***** RECORDS SUPPLIED

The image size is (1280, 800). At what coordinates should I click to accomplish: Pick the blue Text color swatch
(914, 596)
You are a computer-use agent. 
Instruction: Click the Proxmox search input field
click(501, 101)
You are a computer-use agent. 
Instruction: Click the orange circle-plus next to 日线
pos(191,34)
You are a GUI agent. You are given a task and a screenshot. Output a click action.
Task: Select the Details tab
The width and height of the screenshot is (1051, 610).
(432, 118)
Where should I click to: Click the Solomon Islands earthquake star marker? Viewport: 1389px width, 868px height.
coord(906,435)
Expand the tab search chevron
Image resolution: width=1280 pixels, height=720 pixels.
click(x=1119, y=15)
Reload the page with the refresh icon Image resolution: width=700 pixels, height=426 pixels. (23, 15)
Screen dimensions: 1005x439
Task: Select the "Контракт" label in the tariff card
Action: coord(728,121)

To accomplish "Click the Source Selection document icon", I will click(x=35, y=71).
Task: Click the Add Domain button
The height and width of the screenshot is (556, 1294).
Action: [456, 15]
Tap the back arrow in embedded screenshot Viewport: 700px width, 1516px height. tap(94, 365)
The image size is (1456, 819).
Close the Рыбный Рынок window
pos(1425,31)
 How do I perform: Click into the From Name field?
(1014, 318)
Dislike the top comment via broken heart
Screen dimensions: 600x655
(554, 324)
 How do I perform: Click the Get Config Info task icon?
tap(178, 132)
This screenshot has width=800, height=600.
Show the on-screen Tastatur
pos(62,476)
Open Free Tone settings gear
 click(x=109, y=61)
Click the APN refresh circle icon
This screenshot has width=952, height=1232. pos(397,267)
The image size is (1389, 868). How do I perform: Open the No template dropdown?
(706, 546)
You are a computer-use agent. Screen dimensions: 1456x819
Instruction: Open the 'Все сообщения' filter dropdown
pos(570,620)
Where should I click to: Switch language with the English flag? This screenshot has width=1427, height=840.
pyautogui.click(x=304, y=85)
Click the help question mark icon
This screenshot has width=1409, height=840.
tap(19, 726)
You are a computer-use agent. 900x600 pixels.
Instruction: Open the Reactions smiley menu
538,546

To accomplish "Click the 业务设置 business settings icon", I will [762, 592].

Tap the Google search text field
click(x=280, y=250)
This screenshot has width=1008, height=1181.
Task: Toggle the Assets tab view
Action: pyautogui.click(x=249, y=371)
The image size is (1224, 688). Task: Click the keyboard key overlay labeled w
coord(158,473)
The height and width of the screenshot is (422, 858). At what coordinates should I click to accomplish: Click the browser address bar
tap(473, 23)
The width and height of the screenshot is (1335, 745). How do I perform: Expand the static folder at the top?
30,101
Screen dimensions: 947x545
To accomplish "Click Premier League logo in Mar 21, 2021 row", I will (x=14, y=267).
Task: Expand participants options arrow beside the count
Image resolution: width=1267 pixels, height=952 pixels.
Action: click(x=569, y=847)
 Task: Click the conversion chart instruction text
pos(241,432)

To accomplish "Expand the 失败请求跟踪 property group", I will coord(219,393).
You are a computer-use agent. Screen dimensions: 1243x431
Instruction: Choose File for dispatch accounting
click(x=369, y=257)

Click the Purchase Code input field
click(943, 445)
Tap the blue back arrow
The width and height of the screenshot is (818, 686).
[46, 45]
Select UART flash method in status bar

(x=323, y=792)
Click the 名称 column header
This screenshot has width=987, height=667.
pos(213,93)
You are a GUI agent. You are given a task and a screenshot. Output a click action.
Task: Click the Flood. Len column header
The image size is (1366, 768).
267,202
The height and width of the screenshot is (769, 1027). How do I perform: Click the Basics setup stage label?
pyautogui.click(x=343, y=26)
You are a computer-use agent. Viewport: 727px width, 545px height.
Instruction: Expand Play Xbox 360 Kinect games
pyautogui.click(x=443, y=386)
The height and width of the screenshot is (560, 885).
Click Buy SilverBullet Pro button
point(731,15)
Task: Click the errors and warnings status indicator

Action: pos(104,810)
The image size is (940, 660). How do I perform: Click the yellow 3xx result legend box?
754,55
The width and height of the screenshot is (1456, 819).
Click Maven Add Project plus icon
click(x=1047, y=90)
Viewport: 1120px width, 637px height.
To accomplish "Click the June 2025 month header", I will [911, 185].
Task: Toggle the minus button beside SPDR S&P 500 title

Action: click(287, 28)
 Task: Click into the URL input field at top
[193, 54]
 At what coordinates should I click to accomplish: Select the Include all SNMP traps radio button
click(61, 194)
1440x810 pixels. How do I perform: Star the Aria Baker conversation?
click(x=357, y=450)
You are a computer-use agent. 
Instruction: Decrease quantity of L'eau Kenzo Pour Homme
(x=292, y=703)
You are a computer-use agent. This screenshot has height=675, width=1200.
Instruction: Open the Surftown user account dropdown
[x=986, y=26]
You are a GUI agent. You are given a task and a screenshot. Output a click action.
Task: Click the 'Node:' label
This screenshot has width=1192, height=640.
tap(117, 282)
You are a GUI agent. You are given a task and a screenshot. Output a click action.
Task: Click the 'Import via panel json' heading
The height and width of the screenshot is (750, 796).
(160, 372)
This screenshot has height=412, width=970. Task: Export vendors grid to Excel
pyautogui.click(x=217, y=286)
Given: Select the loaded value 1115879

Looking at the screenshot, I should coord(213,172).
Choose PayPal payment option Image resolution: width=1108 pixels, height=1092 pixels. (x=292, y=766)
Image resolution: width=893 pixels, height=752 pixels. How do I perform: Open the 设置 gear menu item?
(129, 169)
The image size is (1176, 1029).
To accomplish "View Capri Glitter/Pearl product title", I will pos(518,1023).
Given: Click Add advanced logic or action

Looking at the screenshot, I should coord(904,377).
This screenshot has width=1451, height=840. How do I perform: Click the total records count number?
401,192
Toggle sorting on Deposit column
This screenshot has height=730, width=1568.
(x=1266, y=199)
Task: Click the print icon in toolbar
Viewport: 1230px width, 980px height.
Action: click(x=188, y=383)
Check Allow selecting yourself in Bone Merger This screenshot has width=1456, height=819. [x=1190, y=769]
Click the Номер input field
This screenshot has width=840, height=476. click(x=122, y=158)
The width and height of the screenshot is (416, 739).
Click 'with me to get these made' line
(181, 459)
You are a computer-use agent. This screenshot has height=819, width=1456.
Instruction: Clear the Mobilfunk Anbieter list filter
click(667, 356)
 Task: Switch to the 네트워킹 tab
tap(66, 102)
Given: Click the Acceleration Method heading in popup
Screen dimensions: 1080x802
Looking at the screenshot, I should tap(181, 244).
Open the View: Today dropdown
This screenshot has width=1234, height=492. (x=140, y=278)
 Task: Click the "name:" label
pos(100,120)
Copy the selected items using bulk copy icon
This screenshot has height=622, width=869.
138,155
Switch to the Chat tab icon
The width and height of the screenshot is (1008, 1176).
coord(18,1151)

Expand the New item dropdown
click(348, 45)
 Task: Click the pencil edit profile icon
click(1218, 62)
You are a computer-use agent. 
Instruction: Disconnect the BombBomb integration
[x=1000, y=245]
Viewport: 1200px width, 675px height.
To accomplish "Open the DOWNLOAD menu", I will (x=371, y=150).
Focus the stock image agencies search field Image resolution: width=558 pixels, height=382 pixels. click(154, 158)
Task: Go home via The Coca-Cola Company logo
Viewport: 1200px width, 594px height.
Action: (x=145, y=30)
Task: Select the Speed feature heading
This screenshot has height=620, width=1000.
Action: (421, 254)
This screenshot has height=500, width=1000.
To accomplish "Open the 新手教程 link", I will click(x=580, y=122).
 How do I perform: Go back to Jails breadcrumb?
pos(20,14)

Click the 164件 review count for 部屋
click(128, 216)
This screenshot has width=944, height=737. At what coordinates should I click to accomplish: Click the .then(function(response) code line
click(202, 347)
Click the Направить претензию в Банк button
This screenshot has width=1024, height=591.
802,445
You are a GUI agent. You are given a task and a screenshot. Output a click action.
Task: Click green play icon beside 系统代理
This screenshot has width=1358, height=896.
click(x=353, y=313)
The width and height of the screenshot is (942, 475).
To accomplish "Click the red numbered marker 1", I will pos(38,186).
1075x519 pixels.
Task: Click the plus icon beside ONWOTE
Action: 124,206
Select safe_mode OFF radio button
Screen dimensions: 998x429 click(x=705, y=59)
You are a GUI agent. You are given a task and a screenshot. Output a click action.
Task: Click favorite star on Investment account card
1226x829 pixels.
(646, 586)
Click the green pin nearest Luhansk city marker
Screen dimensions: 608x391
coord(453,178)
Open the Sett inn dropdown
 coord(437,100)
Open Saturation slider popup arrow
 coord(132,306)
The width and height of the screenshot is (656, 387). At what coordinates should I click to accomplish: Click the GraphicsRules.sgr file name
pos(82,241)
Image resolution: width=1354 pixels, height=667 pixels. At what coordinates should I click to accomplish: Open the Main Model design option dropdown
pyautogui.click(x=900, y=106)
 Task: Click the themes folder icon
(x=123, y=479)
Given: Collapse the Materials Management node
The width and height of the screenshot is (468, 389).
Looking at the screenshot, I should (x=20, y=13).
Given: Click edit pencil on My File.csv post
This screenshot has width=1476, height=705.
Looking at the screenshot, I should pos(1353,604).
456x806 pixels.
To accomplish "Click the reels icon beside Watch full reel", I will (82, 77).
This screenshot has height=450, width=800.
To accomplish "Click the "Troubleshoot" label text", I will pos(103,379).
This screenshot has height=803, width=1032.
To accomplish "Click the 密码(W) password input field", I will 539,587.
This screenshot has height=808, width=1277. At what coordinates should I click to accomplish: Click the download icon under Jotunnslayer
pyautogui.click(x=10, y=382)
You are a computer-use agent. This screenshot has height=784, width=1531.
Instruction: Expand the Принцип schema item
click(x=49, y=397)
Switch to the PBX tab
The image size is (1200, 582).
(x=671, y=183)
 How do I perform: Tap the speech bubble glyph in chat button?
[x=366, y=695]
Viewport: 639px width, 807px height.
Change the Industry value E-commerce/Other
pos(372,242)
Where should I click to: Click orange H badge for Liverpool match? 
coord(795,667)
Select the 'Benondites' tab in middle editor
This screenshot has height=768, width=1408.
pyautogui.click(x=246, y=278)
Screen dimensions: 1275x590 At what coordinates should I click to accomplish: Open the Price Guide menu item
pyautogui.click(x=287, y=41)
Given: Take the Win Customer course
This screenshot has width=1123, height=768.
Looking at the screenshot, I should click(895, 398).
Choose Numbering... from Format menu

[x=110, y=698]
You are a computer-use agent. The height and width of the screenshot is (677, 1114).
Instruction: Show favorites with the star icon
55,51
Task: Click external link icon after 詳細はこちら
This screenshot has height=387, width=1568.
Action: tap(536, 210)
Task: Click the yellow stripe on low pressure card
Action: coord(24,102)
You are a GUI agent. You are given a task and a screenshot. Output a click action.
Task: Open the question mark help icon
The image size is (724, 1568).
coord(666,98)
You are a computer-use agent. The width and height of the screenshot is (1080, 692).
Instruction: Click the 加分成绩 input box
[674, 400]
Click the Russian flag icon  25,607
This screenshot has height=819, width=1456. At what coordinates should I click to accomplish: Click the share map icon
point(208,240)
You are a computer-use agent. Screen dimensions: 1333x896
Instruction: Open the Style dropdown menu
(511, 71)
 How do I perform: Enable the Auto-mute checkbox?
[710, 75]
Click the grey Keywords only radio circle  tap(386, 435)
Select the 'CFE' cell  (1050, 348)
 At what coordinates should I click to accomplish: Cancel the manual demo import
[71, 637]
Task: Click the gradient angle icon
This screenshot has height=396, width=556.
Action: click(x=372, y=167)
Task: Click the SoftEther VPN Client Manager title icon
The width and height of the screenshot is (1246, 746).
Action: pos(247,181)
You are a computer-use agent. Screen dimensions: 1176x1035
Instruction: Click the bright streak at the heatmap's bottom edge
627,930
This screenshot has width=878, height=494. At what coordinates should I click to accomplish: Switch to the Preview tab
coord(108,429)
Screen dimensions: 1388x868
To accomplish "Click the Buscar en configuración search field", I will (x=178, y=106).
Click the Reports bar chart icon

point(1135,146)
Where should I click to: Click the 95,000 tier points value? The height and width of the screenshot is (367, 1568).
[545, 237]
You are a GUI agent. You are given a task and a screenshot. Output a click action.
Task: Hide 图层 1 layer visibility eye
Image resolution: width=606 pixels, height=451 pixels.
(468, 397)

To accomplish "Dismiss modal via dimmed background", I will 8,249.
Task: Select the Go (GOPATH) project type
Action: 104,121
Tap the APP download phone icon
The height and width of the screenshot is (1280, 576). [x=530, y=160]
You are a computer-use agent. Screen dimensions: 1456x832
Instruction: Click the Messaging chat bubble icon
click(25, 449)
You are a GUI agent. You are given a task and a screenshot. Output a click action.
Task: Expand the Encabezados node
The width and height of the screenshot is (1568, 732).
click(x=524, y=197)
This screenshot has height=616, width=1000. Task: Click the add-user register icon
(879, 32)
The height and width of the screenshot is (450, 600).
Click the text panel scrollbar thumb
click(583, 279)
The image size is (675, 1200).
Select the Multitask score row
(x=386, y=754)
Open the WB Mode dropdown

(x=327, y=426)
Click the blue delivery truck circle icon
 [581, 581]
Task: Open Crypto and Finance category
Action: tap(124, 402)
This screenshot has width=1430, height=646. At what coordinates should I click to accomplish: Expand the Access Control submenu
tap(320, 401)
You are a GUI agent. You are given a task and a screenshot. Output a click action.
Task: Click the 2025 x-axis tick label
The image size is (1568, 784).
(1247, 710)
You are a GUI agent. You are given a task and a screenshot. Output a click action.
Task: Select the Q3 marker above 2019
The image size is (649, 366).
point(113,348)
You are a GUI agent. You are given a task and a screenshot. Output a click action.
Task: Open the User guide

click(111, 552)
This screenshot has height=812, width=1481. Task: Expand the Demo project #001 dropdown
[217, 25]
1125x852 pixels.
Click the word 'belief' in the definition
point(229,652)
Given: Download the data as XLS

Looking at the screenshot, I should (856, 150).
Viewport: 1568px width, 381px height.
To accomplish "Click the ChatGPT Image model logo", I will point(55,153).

**********

» WRITTEN REQUEST: Copy out the lines from the one containing "Image resolution: width=1354" through the one containing "pyautogui.click(x=10, y=382)", both included, without changing anything.

» WRITTEN SOLUTION:
Image resolution: width=1354 pixels, height=667 pixels. At what coordinates should I click to accomplish: Open the Main Model design option dropdown
pyautogui.click(x=900, y=106)
 Task: Click the themes folder icon
(x=123, y=479)
Given: Collapse the Materials Management node
The width and height of the screenshot is (468, 389).
Looking at the screenshot, I should (x=20, y=13).
Given: Click edit pencil on My File.csv post
This screenshot has width=1476, height=705.
Looking at the screenshot, I should pos(1353,604).
456x806 pixels.
To accomplish "Click the reels icon beside Watch full reel", I will (82, 77).
This screenshot has height=450, width=800.
To accomplish "Click the "Troubleshoot" label text", I will pos(103,379).
This screenshot has height=803, width=1032.
To accomplish "Click the 密码(W) password input field", I will 539,587.
This screenshot has height=808, width=1277. At what coordinates should I click to accomplish: Click the download icon under Jotunnslayer
pyautogui.click(x=10, y=382)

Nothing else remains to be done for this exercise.